Banana bread is great – for breakfast, as a dessert, or just to tide you over until your next meal. I really wanted a banana bread that wasn’t chock full of sugar, but had more of a subtle sweetness. With fall in full swing, I decided to incorporate some fall flavors. And out of that grew this gluten free maple pecan banana bread.
I used this recipe as a base, as I like it when I want something sweeter. However for this version I used only maple syrup and the bananas as sweetener. The pecans add a nice crunch, especially in the topping.
I discovered that the pecans are best if you use a food processor, or in my case, a mini food processor, to chop them up. You can do it by hand, but it takes longer and you don’t get as uniform of pieces. Plus, I’m lazy and like appliances to do the work for me.
The trick to this banana bread is waiting until it’s pretty well cooked before adding the topping, otherwise the very middle stays a little gooey. It still tastes good, just doesn’t hold a typical banana bread texture. But you do want to cook it long enough to let the pecans get nice and toasted.
Pin this Gluten Free Maple Pecan Banana Bread for later!
Looking for more fall desserts? Check out my Baked Apples with Ginger, Dates, and Pecans!
Recipe for Gluten Free Maple Pecan Banana Bread
Gluten Free Maple Pecan Banana Bread
For the bread:
- 3 medium bananas (1.5 cups mashed)
- 1/3 cup maple syrup
- 1/4 cup (1 stick of butter,) softened
- 2 cups gluten free flour (I used Bob’s Red Mill 1 for 1 blend)
- 1 tsp baking soda
- 1 tsp baking powder
- 1/4 tsp salt
- 2 eggs
- 2 tsp maple extract
- 2 tbsp coconut milk (cow’s milk will also work)
- 1/2 cup chopped pecans
For the topping:
- 1 cup finely chopped pecans
- 2 tbsp maple syrup
- Parchment paper
- Scissors (to cut parchment paper)
- A loaf pan
- A food processor (or cutting board with large knife - to chop pecans)
- A masher (or fork)
- A set of measuring cups
- A stand mixer or large bowl with a hand mixer
- A spatula
- A large bowl
- A set of measuring spoons
- Toothpicks (to check bread for doneness)
Preheat the oven to 350 degrees F.
- Cut a piece of parchment paper large enough to cover the inside of the loaf pan and place it inside the pan. Set aside.
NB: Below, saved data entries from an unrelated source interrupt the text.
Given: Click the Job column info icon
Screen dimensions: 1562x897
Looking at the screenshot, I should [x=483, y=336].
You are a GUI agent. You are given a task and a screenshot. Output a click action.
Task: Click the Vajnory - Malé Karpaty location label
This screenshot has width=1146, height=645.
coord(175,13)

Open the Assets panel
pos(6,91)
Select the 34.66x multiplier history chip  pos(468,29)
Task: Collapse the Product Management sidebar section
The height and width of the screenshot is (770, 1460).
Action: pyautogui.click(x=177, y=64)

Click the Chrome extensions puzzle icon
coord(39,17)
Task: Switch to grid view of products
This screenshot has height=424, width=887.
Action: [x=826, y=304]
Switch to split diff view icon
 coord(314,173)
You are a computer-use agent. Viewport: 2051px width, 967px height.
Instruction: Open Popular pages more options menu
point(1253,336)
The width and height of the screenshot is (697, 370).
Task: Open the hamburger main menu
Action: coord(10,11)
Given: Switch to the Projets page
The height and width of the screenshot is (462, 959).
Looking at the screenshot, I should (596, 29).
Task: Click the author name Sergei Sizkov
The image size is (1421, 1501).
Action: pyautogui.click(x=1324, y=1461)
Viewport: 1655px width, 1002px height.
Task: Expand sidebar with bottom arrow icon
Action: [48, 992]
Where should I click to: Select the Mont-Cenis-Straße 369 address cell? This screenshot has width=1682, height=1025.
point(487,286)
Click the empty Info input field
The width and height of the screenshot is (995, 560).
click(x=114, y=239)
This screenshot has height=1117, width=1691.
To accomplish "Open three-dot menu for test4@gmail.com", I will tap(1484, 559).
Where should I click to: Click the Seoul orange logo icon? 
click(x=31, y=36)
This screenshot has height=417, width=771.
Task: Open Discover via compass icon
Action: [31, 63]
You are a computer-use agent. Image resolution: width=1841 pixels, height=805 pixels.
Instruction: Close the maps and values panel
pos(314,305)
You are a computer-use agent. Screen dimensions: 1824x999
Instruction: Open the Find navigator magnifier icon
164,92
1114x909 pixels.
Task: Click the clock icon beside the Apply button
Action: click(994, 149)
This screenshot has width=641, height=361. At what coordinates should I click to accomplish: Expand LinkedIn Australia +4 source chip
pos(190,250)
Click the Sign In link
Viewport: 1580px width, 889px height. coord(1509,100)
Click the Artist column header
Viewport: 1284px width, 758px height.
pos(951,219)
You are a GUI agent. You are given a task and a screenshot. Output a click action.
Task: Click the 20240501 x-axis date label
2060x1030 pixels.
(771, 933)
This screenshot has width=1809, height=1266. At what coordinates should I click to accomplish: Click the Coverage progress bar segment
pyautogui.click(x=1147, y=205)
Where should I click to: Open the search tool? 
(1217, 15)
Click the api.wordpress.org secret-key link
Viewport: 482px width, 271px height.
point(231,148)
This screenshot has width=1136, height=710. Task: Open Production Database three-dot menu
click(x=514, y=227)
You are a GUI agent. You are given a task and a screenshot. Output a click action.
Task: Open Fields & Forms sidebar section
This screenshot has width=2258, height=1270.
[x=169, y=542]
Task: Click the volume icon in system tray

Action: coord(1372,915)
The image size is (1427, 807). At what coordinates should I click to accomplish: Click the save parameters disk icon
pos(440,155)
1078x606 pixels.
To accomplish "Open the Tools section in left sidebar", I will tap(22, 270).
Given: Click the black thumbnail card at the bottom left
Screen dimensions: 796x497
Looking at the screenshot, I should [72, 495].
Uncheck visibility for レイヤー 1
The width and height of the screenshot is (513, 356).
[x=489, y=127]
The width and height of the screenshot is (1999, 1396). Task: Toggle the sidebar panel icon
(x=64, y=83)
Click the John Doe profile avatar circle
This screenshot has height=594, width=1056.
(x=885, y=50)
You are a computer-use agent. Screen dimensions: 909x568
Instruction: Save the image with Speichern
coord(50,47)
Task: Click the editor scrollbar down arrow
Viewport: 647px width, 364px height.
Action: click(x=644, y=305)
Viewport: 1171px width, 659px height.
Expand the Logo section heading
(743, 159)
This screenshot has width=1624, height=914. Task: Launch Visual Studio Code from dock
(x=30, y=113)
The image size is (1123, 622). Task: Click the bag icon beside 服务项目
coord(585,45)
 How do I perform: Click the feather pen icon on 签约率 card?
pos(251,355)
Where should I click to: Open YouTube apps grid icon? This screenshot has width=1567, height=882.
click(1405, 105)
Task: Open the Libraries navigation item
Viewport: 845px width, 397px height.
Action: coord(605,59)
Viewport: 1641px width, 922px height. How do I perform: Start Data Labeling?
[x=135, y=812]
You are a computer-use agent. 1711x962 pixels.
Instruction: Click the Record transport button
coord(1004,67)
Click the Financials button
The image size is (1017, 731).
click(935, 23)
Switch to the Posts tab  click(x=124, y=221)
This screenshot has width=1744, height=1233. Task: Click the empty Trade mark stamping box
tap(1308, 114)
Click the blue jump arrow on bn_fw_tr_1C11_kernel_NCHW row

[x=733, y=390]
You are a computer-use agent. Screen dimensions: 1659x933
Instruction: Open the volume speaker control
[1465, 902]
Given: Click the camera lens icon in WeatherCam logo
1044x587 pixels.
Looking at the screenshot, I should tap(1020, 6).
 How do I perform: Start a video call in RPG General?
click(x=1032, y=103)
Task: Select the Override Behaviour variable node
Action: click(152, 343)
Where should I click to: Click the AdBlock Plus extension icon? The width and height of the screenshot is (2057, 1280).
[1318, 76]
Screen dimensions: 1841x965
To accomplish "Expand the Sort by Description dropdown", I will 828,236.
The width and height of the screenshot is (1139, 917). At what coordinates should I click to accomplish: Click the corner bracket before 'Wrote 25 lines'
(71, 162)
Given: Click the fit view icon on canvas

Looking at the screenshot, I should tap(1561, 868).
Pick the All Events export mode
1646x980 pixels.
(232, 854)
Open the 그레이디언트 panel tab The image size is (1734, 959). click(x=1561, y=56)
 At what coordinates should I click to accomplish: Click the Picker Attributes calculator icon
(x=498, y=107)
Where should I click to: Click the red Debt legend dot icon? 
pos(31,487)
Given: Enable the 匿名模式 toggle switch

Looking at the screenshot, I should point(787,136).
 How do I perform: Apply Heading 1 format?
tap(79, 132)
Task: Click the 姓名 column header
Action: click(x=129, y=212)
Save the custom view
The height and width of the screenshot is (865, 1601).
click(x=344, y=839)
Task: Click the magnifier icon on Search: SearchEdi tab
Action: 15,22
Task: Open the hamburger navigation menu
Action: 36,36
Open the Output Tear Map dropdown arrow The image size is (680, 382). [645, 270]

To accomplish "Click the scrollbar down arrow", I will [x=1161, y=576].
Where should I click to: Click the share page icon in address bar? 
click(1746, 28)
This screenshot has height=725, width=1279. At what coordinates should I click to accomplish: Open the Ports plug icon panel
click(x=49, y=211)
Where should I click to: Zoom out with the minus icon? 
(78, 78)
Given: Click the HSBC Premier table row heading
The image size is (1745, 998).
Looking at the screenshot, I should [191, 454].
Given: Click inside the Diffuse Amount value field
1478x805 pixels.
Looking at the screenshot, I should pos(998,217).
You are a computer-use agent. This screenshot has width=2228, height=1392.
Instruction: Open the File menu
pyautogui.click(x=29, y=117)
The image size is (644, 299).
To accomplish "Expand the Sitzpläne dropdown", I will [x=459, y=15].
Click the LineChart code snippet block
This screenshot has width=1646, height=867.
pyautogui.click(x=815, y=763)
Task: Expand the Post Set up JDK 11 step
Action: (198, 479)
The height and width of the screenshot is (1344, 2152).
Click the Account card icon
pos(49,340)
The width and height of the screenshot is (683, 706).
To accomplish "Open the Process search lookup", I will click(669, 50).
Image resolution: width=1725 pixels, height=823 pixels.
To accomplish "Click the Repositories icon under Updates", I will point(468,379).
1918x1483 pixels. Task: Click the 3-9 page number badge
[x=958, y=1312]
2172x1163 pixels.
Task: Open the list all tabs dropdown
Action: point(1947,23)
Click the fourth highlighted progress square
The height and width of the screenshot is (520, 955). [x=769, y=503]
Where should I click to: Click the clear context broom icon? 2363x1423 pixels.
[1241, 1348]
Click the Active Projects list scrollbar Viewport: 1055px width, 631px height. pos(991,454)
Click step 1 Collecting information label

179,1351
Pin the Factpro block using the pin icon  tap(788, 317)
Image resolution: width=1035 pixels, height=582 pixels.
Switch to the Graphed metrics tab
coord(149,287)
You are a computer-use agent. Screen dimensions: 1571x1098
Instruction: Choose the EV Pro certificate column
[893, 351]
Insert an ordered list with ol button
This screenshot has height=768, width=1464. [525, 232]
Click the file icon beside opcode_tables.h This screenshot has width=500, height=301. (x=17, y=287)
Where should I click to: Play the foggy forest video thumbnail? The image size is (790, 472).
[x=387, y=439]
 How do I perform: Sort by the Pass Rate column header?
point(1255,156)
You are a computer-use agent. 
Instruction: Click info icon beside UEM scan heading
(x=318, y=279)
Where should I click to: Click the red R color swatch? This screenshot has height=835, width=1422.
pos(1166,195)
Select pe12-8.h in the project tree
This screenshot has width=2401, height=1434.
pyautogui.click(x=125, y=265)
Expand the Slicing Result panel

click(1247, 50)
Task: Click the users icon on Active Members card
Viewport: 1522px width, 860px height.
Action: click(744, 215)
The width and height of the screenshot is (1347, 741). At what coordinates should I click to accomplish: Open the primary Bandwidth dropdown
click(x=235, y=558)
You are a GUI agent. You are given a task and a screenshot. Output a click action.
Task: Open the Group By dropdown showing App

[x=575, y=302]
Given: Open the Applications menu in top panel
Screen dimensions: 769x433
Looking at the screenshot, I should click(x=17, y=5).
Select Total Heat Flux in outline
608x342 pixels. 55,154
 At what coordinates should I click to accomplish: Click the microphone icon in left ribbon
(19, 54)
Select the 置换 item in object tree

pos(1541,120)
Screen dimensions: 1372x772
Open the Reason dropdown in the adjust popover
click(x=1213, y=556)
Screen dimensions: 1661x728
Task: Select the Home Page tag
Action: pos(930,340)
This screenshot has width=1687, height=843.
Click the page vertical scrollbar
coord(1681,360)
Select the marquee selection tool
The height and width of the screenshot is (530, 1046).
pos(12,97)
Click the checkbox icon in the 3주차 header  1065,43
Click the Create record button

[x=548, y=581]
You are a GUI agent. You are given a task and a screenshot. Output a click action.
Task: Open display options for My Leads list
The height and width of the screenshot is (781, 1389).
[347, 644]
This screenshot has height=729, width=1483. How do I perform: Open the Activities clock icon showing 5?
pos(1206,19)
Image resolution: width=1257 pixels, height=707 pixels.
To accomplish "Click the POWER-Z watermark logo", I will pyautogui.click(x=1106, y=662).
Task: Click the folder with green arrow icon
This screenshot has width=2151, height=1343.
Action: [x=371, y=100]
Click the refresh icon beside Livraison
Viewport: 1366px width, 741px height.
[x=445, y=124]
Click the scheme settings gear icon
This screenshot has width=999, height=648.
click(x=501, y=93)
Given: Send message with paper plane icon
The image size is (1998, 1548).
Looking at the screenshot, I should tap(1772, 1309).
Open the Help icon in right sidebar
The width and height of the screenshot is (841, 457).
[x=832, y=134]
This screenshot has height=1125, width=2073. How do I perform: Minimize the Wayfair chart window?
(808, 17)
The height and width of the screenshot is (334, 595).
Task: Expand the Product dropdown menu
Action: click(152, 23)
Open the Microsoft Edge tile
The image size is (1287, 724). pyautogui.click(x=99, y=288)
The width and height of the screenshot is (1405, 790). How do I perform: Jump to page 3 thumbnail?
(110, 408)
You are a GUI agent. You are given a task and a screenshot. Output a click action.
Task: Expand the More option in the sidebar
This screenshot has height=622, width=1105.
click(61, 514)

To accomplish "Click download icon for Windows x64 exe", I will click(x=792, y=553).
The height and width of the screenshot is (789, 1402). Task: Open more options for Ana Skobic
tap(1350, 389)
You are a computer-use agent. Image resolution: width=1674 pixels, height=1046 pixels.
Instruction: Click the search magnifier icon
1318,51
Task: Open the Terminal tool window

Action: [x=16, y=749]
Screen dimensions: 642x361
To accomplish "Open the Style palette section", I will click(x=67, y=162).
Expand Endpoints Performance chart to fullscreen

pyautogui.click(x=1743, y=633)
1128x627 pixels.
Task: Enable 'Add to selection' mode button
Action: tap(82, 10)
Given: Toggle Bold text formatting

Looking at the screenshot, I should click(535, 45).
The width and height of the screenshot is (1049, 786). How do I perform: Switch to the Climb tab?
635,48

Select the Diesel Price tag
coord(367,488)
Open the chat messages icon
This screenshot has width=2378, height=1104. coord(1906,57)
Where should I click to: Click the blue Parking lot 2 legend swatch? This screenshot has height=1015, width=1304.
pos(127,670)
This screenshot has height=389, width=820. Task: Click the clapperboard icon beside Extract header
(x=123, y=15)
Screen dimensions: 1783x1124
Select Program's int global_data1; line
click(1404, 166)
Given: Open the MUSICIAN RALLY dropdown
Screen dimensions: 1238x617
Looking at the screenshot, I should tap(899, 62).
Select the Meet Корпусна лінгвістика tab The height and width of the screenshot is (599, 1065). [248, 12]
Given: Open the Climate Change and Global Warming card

- Mash the bananas in a container with a fork or masher. Set aside.
- Place 1/3 cup of maple syrup and the softened butter in bowl and stir with a hand mixer, or use a stand mixer, until well combined, scraping the sides with a spatula as necessary.
- In a separate bowl, combine the flour, baking soda, baking powder, and salt. Stir to combine. Set aside.
- Stir the bananas, eggs, maple extract, and coconut milk into the maple syrup & butter mixture until well combined.
- Pour half of the flour mixture into the banana mixture, stirring until just combined. Add the second half and do the same.
- Pour the 1/2 cup of chopped pecans into the mixture and stir until just combined and there are no pockets of dry flour in the mixture.
- Pour the bread mixture into the loaf pan with the parchment paper in it. Level it out across the pan with the spatula.
- Place the loaf pan into the oven and set the timer for 30 minutes.
- While the bread is cooking, chop the remaining 1 cup of pecans finely (or you can use a food processor).
- Place the chopped pecans in a bowl and add the 2 tbsp remaining maple syrup.
- Combine with a spoon or spatula until all pecan pieces are covered with maple syrup.
- Once the bread cooks for the first 30 minutes, take it out of the oven and spread the pecan & maple syrup mixture onto the top with a spoon or spatula, making sure the bread is evenly covered.
- Place the loaf pan back in the oven and cook for another 25-30 minutes, until a toothpick inserted into the bread comes out clean.
- Once cooked, take the bread out of the loaf pan and let cool at least 10 minutes before serving.
*Don't use more than 1.5 cups of mashed bananas. If you use more, the bread will turn out gummy. It will still taste good, but the texture will be off.